WORK ITEM
Copy nothing but the lines below running from the line containing "You are a computer-use" through the line containing "Instruction: Switch to", both end lines included.

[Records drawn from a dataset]
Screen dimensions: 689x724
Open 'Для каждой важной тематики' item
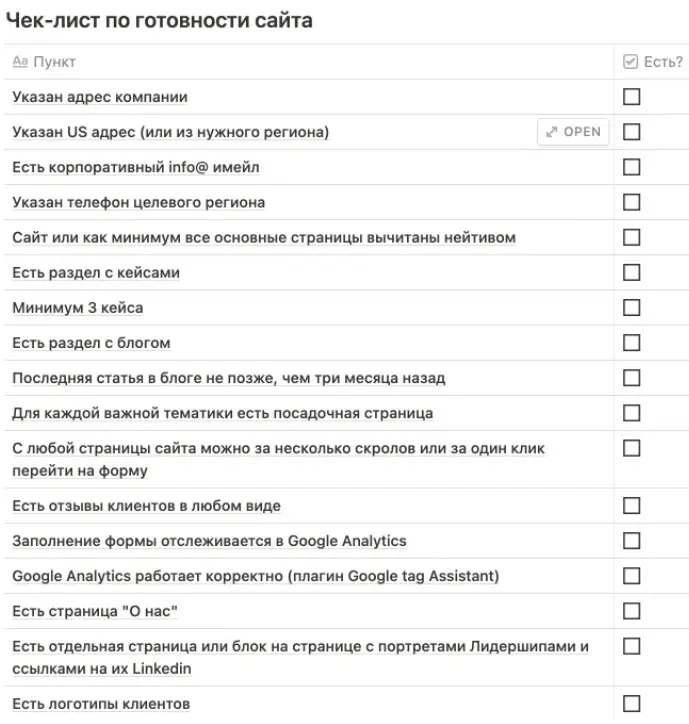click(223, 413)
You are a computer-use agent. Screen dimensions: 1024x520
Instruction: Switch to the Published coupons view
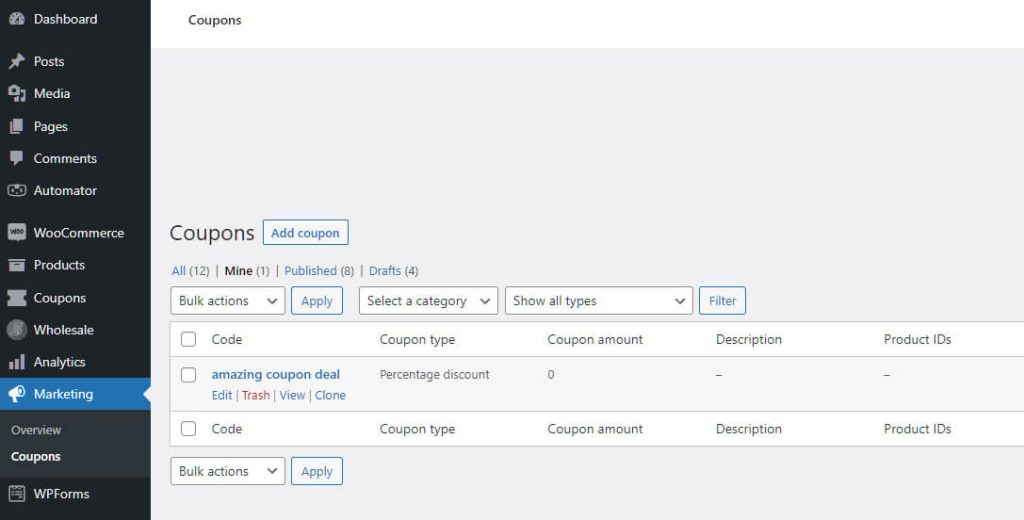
...
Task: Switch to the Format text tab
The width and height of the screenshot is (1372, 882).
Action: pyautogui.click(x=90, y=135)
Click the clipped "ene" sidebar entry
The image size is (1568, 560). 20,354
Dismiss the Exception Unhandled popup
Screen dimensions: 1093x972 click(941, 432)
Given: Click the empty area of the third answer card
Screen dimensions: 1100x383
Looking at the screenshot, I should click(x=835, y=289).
* * *
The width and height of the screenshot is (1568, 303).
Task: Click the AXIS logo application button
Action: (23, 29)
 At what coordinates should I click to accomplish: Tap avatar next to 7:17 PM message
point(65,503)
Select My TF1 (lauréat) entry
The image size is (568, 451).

RESULT OF THE EXERCISE
You are a computer-use agent. Screen dimensions: 1024x520
Instruction: Switch to the Published coupons view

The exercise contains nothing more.